Wie schon ”Tschick” ist ”Bilder deiner großen Liebe” eine Art Stationendrama. Die Hauptfigur bewegt sich von Ort zu Ort und begegnet ständig neuen Männern. Die Leser fühlen sich schnell mit Isa verbunden und hoffen, dass ihr nichts Schlimmes passiert. Denn im Gegensatz zu Maik und Tschick trifft sie keine Menschen, denen sie vertrauen kann; sie ist ganz auf sich allein angewiesen. Das macht sie viel einsamer als die beiden Jungen.
 
Bearbeitungen für Theater und Film
Ich habe selten Jugendbücher gelesen, die mich so stark ergriffen haben.

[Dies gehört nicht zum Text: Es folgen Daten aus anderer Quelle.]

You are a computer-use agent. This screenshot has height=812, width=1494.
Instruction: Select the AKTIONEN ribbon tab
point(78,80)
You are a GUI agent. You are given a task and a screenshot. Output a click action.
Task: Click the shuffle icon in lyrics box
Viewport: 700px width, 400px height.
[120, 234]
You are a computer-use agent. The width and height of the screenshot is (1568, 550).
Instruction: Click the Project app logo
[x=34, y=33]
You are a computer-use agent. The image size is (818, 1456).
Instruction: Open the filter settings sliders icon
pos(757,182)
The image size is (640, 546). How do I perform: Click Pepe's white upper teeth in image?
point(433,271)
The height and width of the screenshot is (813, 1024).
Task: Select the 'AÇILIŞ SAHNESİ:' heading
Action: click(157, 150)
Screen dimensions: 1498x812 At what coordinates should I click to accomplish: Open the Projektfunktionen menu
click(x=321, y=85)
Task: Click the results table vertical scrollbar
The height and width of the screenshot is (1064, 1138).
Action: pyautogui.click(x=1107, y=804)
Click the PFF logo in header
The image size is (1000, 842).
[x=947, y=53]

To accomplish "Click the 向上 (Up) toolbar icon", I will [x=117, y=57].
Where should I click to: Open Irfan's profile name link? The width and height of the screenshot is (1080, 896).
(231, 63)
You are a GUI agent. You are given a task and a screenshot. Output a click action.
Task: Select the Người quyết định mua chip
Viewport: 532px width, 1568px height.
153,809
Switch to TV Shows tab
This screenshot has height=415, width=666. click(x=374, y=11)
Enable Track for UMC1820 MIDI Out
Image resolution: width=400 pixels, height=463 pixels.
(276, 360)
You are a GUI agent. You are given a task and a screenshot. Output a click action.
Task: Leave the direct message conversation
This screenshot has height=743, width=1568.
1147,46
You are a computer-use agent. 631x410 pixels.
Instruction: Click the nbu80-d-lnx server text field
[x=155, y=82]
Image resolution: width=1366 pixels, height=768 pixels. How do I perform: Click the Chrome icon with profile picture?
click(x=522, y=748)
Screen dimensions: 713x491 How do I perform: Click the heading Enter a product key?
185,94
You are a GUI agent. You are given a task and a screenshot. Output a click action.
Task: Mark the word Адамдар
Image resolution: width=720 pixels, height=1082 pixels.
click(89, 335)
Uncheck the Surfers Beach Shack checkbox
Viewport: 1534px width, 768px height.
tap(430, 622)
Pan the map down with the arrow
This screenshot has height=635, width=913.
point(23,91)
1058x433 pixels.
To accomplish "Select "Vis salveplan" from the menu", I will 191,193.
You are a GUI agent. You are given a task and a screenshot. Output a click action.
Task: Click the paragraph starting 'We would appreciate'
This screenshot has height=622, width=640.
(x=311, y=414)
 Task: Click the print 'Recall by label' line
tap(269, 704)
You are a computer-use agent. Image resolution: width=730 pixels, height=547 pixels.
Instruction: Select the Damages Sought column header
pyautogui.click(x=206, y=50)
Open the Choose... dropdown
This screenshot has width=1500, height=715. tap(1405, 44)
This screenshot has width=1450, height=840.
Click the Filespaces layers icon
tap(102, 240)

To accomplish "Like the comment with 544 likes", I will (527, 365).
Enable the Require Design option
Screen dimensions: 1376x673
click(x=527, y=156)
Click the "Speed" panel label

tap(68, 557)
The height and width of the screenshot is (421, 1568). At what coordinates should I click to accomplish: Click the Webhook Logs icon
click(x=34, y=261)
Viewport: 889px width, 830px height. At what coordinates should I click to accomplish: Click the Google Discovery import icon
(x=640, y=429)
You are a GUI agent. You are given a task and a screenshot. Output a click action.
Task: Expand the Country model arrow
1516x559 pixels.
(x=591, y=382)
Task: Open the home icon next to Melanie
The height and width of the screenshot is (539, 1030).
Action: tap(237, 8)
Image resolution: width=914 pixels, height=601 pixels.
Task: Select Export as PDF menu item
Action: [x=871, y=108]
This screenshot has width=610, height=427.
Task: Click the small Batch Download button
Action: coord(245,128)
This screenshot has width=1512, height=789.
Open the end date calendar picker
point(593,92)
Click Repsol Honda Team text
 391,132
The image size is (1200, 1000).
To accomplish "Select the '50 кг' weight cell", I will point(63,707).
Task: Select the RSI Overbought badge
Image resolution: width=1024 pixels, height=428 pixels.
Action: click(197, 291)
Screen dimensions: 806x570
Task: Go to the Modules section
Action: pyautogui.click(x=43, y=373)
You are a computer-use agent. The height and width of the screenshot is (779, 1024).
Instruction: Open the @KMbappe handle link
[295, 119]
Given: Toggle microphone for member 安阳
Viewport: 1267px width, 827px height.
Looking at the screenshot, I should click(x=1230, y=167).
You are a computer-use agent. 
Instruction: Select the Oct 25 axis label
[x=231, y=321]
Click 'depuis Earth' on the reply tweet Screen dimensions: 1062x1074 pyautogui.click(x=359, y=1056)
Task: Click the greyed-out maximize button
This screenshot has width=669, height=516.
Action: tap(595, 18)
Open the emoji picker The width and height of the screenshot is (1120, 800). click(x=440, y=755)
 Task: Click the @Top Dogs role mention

Deshalb wundert es mich nicht, dass diese Romane für das Theater und den Film bearbeitet wurden.
 
Im Herbst 2011wurde Robert Koalls Dramatisierung von „Tschick“ in der Regie von Jan Gehler am Staatsschauspiel Dresden inszeniert. In der Spielzeit 2012/13 gehörte diese Bearbeitung zu den meistgespielten Stücken an deutschen Theatern.
 
Als die Vorstellung „Bilder deiner großen Liebe“ im Herbst 2016 in Stuttgart Premiere hatte, war das erprobte Duo Robert Koall und Jan Gehler erneut für Dramatisierung bzw. Regie verantwortlich. Isa wurde von der jungen Schauspielerin Lea Ruckpaul gespielt. Sie vollbrachte den schwierigen Balanceakt, ihre verletzbare und verzweifelte Figur mit genug Humor und Leichtigkeit aufzuladen. Das Publikum konnte sich dem Schicksal des jungen Mädchens öffnen und war gerührt. Alle Männerfiguren waren zu einer einzigen verschmolzen, dargestellt von Wolfgang Michalek. Er schafft es immer wieder, auf Isas Gefühle einzugehen und sie in eine positive Richtung zu lenken.
 
Das Bühnenbild bestand aus einer einfachen schwarzen Schräge mit einer Falltür und einer von hinten angeleuchteten Leinwand. Dieses Szenario funktionierte ausgezeichnet als Schiff, Wiese, Autobahn und Müllhalde.
 
Am Tag nach der Erstaufführung am Schauspiel Stuttgart hatte die Verfilmung von „Tschick“ Premiere in Deutschland. Um das Kinopublikum ins Theater, zur Fortsetzung des Stoffes, zu locken, gewährte das Schauspiel Stuttgart 20 Prozent Rabatt auf alle Theaterkarten.
 
Der Roman „Tschick“ erschien 2013 mit dem Untertitel „Adieu Berlin“ in norwegischer Übersetzung. Ich hoffe, dass auch der Film in Norwegen gezeigt wird. Und wer weiß – vielleicht sehen wir „Tschick“ und „Bilder deiner großen Liebe“ bald auf norwegischen Bühnen?